What this task involves: What is needed is an exact reproduction of the lines from the one that contains "The image size is (927, 604)." through the end of the data, both included and nothing else, with pictures omitted.

Supplied records:
++++++++++
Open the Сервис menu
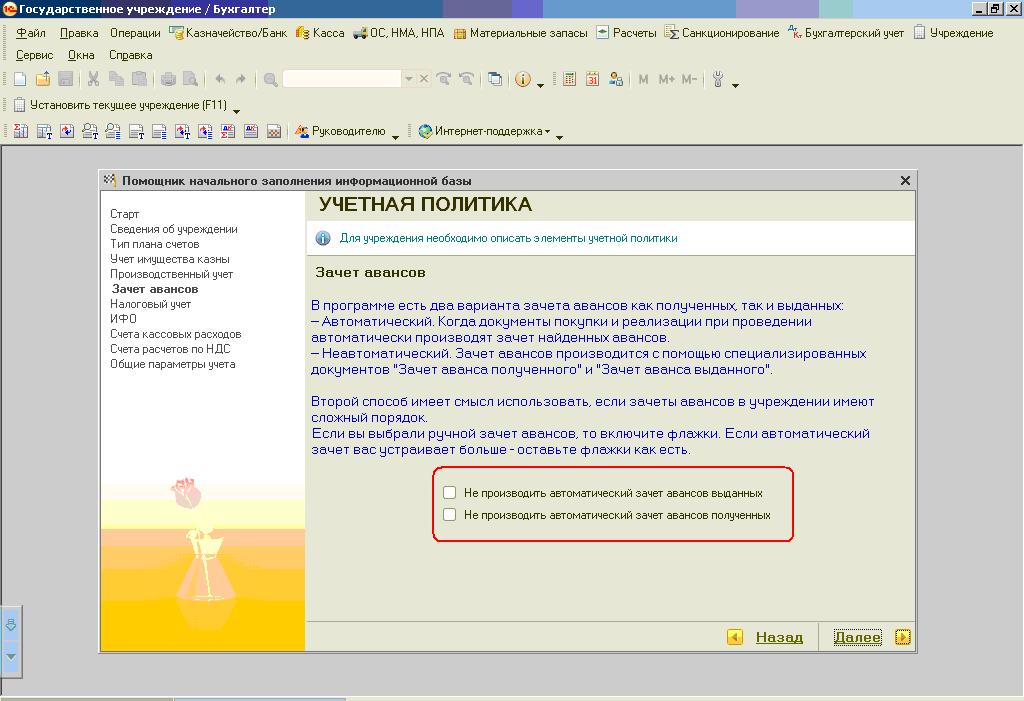Viewport: 1024px width, 701px height. [x=35, y=55]
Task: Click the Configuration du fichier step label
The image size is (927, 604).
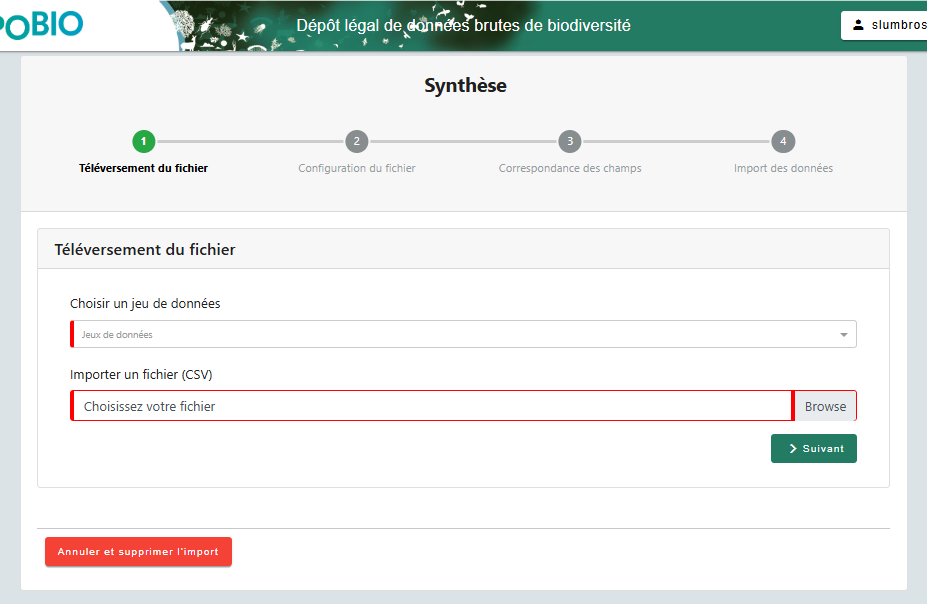Action: click(x=356, y=168)
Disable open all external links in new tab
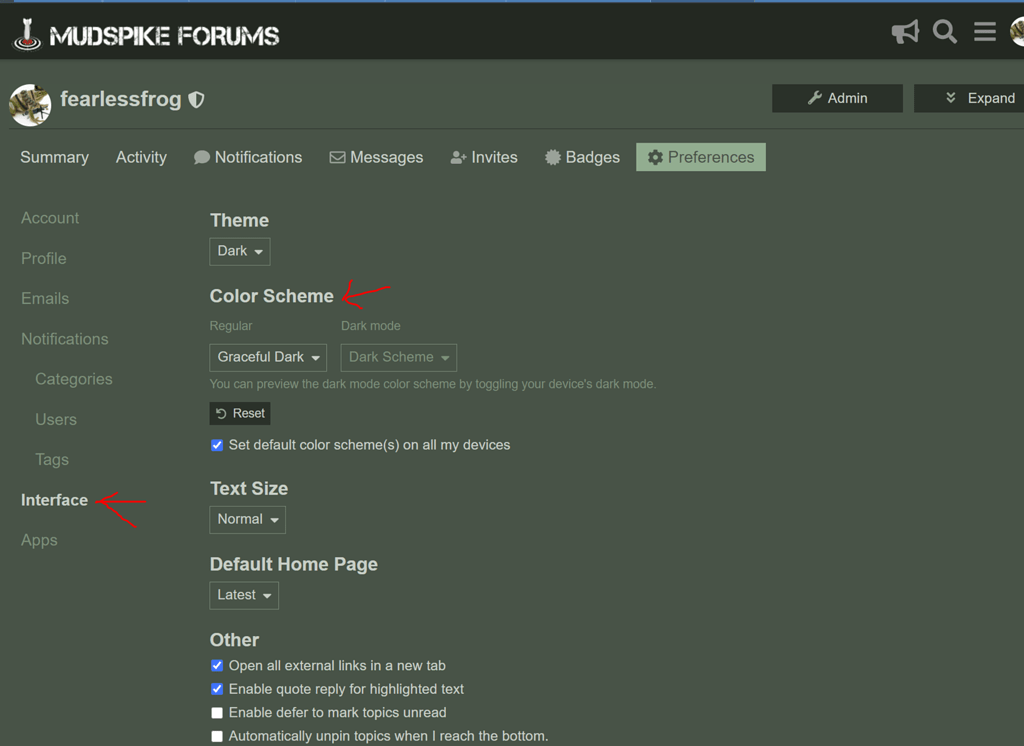This screenshot has height=746, width=1024. (217, 665)
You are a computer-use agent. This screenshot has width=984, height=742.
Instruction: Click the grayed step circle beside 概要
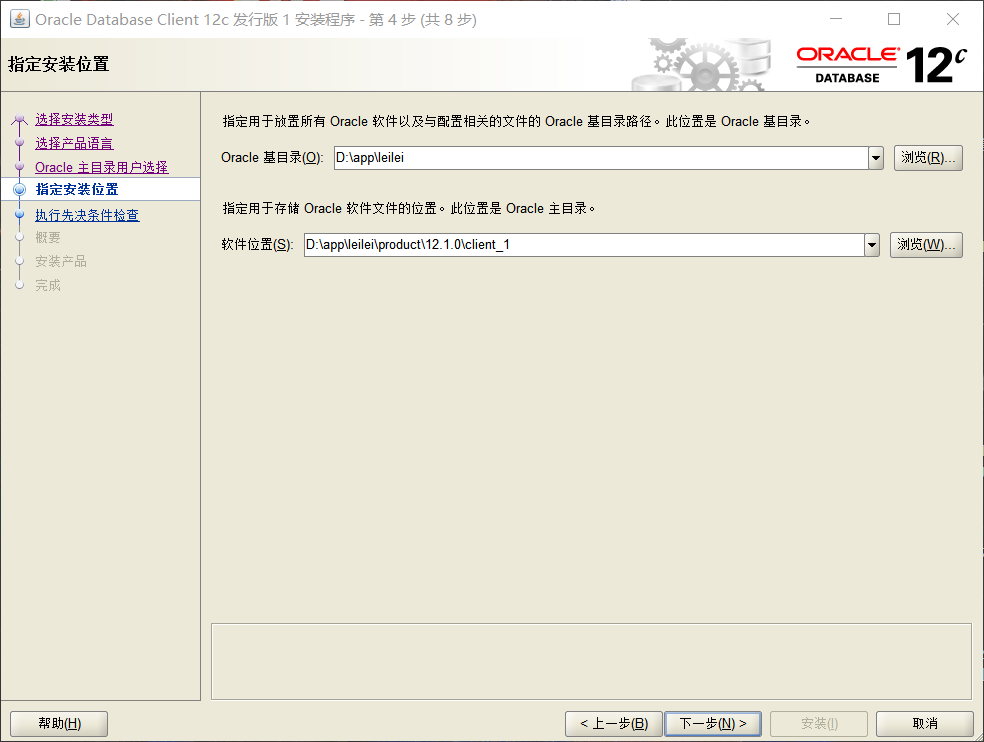(x=19, y=238)
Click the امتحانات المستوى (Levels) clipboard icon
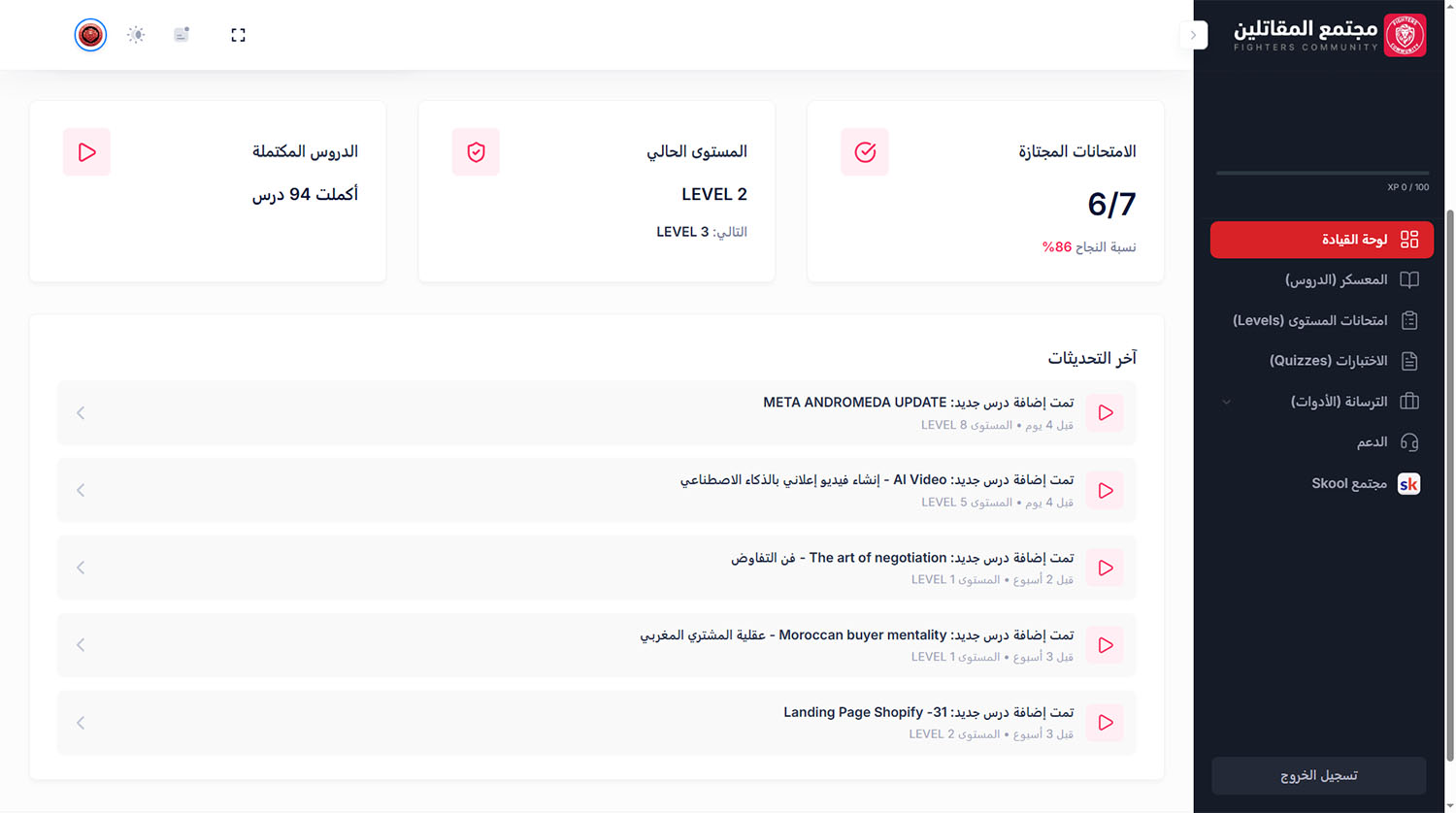Screen dimensions: 1456x813 (1409, 320)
++++++++++
The answer:
The image size is (927, 604).
Action: click(x=356, y=168)
Disable open all external links in new tab
This screenshot has height=746, width=1024. (217, 665)
You are a computer-use agent. This screenshot has width=984, height=742.
Instruction: Click the grayed step circle beside 概要
(x=19, y=238)
Click the امتحانات المستوى (Levels) clipboard icon
Screen dimensions: 1456x813 (1409, 320)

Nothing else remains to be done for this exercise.